The recent hack of FireEye has far reaching implications and will, most likely, persist for a long time. All individuals should be aware of the scope of this breach, but more so, those working in government and dealing with other government agencies. Please take the time to review this article. We have highlighted a few major points.
Although FireEye is one of the largest security service providers, PSAB IT does not use any of their services. Several years ago, FireEye, along with a few competitors, decided to offer an all-encompassing solution whereby you install an agent, like a virus scanner on local computers and the agent not only does virus scanning but also looks for malware, Email spam, DNS filtering, system information on each computer, and other information found on both desktops and some mobile devices. This type of service results in a company like FireEye, having access to absolutely everything stored, sent or received on every machine on which it has been installed. We determined that such a service posed too big of a risk to corporate data/structure, and, instead we opted to create our own monitoring system using various/multiple vendors thereby cutting down on risk and exposure. This is reflected in the various services that staff encounters such as DNS filter, spam filtering, Vipre virus scanner and Malwarebytes. All of those services would be under one “umbrella” if we were using a service like FireEye. For PSAB, each of these programs are separate and distinct, which serves to limit the overall risk and exposure of PSAB for these required and essential services. Having these services separate requires time and management on the part of IT, and sometimes causes minor internal “blips” to staff. We greatly appreciate staff’s understanding and willingness to “put up” with IT and, in this instance, our overly cautious approach has certainly paid dividends.

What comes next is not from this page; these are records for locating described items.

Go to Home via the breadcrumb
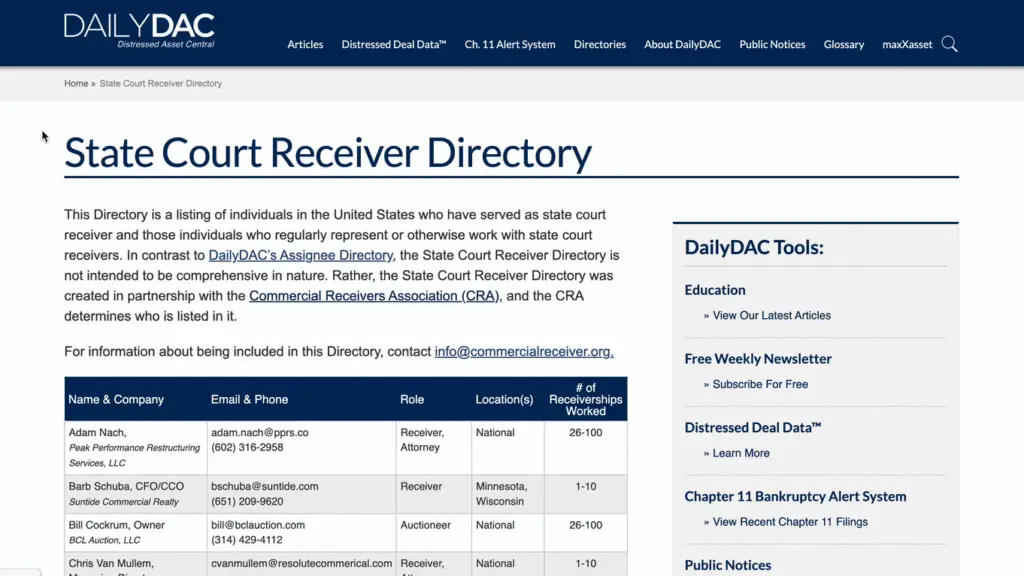The width and height of the screenshot is (1024, 576). point(76,83)
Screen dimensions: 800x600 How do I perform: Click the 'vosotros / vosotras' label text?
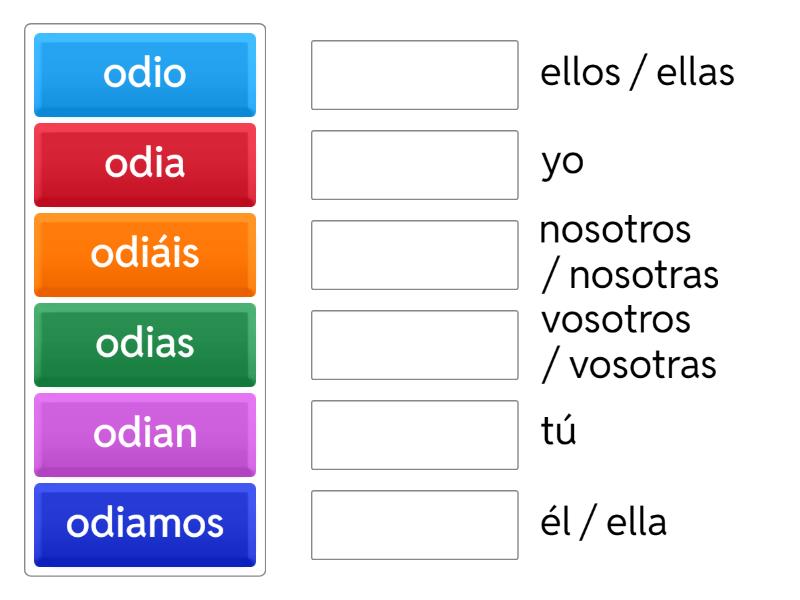[628, 344]
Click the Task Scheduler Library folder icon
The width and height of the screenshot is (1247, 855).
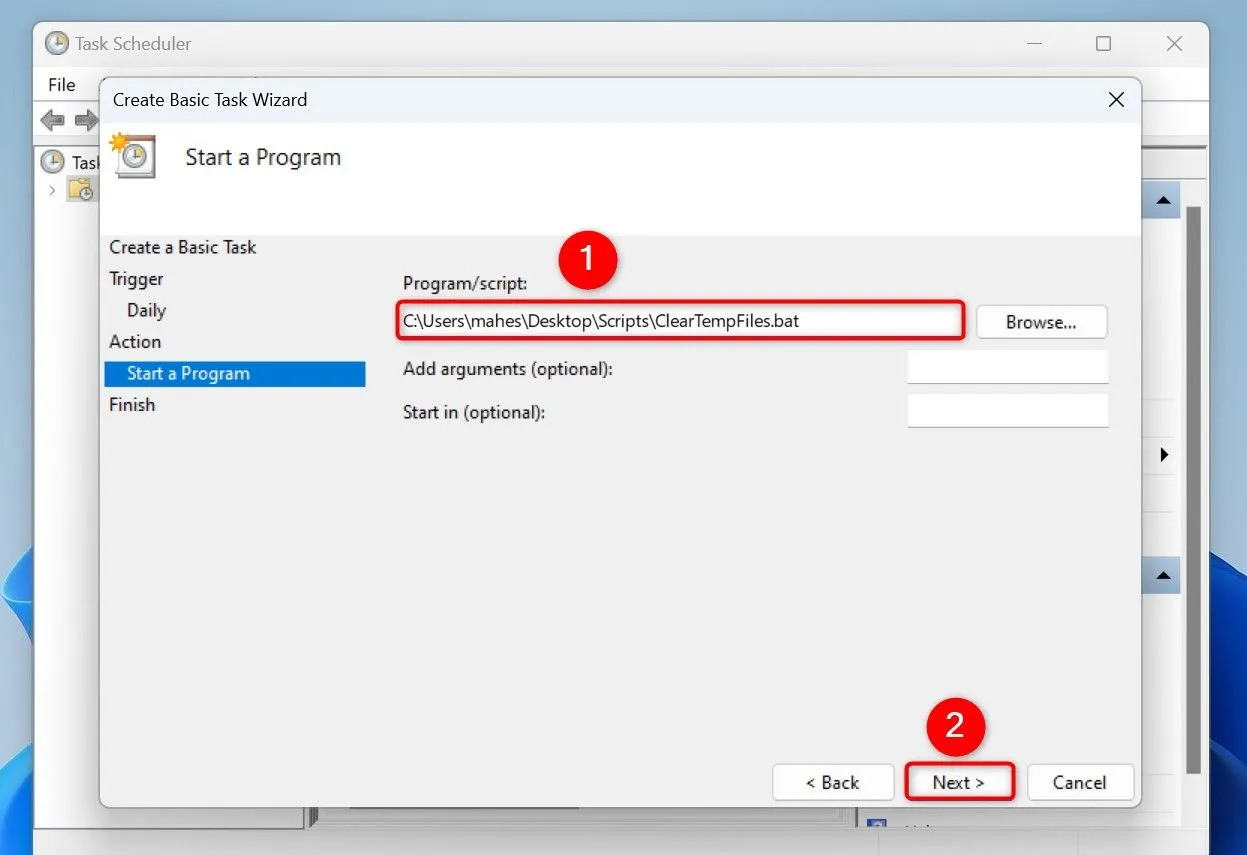point(80,190)
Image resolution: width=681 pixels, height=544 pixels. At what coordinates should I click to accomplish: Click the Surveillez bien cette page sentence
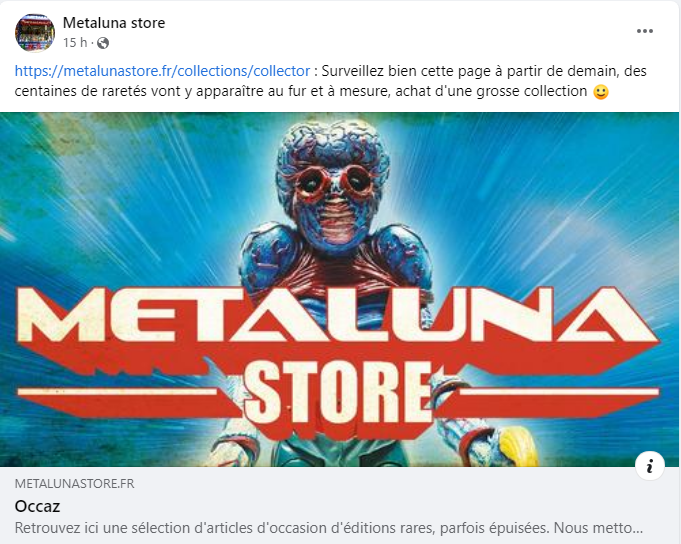tap(484, 71)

This breach has the potential to affect almost every American citizen, in some way, and most, if not all, government agencies. The Federal Government has already ordered FireEye software to be remove from systems, however, that is too little too late. Indications are this hack started in the first quarter of 2019 and information has been gathered by “the bad guys” since that time.
Please be diligent and aware that, at some point, you will be affected by this breach. Stay alert and watch for anything suspicious, not just from a PSAB standpoint, but personal as well.
We would also like to take this opportunity to wish all of you a Wonderful Holiday Season! Looks like we are going to need the snow shovels.